Die Zahl der Corona-Neuinfektionen in Italien hat am Freitag die Schwelle von 5.000 Fällen übersprungen. Die Behörden zählten 5.372 neue Ansteckungen binnen 24 Stunden. Außerdem wurden 28 neue Covid-Tote registriert.
Seit einigen Tagen steigen die Zahlen in dem Land, das zu Beginn der Pandemie im Frühjahr Europas Corona-Hotspot war, stärker als in den Wochen davor. Insgesamt zählt Italien nun fast 344.000 Infektionen und mehr als 36.100 Covid-Tote.
Ein Regierungsberater, Walter Ricciardi, warnte im Sender Sky TG24, dass die Zahl der täglichen Ansteckungen bis Dezember auf 16 000 Fälle steigen könnte. Die Regierung schliesst weitere Verschärfungen der Corona-Regeln nicht aus. Seit dieser Woche gilt auch im Freien Maskenpflicht.

--- Datensatz ---
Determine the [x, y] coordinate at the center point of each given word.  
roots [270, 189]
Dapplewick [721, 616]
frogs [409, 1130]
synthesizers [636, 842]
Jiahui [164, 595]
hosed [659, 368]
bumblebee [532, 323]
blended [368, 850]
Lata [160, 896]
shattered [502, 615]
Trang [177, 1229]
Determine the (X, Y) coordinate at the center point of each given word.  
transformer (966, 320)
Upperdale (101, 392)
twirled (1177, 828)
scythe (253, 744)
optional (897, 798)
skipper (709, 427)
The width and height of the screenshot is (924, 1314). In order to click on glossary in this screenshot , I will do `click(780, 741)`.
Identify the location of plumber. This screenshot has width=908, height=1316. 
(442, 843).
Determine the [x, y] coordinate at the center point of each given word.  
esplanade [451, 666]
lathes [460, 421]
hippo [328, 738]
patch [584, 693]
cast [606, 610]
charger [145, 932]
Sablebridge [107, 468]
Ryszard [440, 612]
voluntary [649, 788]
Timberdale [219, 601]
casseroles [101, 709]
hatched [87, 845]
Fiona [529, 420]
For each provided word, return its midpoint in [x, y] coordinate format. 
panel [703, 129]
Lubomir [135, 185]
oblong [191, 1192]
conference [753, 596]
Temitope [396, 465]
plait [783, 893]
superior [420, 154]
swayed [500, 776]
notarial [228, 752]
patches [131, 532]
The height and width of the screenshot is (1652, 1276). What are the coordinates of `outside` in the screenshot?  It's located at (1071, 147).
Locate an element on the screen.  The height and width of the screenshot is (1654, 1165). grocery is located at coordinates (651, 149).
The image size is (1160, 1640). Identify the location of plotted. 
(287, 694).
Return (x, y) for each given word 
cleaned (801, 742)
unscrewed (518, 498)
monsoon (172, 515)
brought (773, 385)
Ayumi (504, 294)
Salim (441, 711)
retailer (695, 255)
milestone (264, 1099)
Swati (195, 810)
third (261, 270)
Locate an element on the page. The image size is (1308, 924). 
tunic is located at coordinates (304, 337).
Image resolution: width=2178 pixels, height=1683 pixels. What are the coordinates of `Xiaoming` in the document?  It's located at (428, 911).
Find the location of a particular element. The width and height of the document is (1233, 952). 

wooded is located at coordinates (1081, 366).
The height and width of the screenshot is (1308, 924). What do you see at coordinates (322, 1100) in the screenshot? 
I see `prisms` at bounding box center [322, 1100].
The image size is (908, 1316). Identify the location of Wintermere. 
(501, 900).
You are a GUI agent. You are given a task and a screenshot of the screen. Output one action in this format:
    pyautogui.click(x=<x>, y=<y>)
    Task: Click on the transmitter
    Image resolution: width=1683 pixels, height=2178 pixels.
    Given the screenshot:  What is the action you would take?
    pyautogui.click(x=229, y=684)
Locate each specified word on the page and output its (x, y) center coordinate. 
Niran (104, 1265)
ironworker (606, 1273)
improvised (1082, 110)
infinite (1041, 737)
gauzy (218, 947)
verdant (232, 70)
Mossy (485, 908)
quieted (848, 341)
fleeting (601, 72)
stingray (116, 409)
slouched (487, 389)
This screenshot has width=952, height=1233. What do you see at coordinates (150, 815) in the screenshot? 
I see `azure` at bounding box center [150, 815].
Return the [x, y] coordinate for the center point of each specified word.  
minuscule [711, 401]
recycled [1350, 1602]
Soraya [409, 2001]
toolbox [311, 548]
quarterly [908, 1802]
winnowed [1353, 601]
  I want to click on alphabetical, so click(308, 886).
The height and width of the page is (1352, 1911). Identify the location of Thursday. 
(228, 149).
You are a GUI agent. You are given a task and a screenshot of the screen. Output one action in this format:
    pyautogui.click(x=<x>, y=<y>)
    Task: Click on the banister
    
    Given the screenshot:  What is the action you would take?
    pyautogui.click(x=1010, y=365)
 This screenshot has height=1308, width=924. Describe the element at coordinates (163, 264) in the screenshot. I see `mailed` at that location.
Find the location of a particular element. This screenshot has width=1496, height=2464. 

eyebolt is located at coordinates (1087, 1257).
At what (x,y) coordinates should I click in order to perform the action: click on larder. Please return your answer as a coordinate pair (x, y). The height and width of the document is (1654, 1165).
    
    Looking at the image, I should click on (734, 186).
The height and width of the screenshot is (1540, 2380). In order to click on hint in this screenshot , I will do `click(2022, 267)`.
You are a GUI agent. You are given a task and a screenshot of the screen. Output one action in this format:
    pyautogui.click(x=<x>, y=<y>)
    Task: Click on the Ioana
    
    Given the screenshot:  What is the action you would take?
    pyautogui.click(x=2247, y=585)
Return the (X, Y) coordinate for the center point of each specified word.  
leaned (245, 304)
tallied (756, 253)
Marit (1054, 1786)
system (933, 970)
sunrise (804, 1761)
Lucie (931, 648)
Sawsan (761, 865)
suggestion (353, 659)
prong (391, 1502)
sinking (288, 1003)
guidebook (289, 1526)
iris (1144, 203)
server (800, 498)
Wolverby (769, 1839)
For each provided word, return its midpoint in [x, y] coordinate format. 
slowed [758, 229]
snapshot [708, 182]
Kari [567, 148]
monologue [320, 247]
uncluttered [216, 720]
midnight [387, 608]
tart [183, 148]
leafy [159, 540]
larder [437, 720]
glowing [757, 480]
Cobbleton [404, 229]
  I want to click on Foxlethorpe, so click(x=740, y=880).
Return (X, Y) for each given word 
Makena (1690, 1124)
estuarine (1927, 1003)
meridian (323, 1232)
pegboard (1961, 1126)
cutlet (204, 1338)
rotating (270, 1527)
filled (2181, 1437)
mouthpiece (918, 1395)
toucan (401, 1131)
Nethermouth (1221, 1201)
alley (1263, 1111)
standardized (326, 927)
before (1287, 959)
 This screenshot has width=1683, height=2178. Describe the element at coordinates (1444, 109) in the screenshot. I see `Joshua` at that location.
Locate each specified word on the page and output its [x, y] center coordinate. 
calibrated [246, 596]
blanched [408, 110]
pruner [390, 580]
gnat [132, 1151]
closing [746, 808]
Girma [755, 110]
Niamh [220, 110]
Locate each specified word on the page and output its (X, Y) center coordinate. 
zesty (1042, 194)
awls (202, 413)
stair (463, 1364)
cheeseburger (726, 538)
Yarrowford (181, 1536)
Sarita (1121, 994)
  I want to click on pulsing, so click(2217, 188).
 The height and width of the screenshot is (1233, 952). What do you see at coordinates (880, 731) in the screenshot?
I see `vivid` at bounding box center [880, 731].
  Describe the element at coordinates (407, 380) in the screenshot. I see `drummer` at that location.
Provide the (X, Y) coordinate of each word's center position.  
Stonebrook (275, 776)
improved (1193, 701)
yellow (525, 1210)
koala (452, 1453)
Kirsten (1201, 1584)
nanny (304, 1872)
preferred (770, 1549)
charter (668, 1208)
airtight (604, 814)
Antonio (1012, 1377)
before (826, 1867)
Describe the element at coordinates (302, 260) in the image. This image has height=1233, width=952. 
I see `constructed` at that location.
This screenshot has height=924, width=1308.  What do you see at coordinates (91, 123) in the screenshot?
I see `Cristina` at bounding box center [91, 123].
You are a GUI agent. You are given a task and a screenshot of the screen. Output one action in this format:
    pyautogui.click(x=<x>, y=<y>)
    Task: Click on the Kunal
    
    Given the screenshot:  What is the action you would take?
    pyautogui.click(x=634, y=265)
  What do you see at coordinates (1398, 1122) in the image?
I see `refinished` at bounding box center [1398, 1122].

--- Aufgaben ---
1. Beantworten Sie die folgenden Fragen zum Auszug über Corona in Italien.
(a) Wie viele neue Ansteckungen zählten die Behörden am Freitag binnen 24 Stunden?
(b) Wie viele Covid-Tote zählt Italien insgesamt?
(c) Welche Regel gilt seit dieser Woche auch im Freien?
2. Setzen Sie den Auszug über Corona in Italien nach seinem letzten Satz fort.

--- Lösungen ---
1.
(a) 5.372 neue Ansteckungen.
(b) Mehr als 36.100 Covid-Tote.
(c) Die Maskenpflicht.

2.
Die Zahl der Neuansteckungen mit Sars-CoV-2 liegt damit so hoch wie zuletzt im März. Allerdings werden heute viel mehr Leute auf das Virus getestet. Auch liegen deutlich weniger Menschen auf Intensivstationen: annähernd 400. Und es sterben bei weitem nicht so viele Patienten. Besonders viele Neuansteckungen gab es am Freitag in der Lombardei im Norden und in Kampanien im Süden.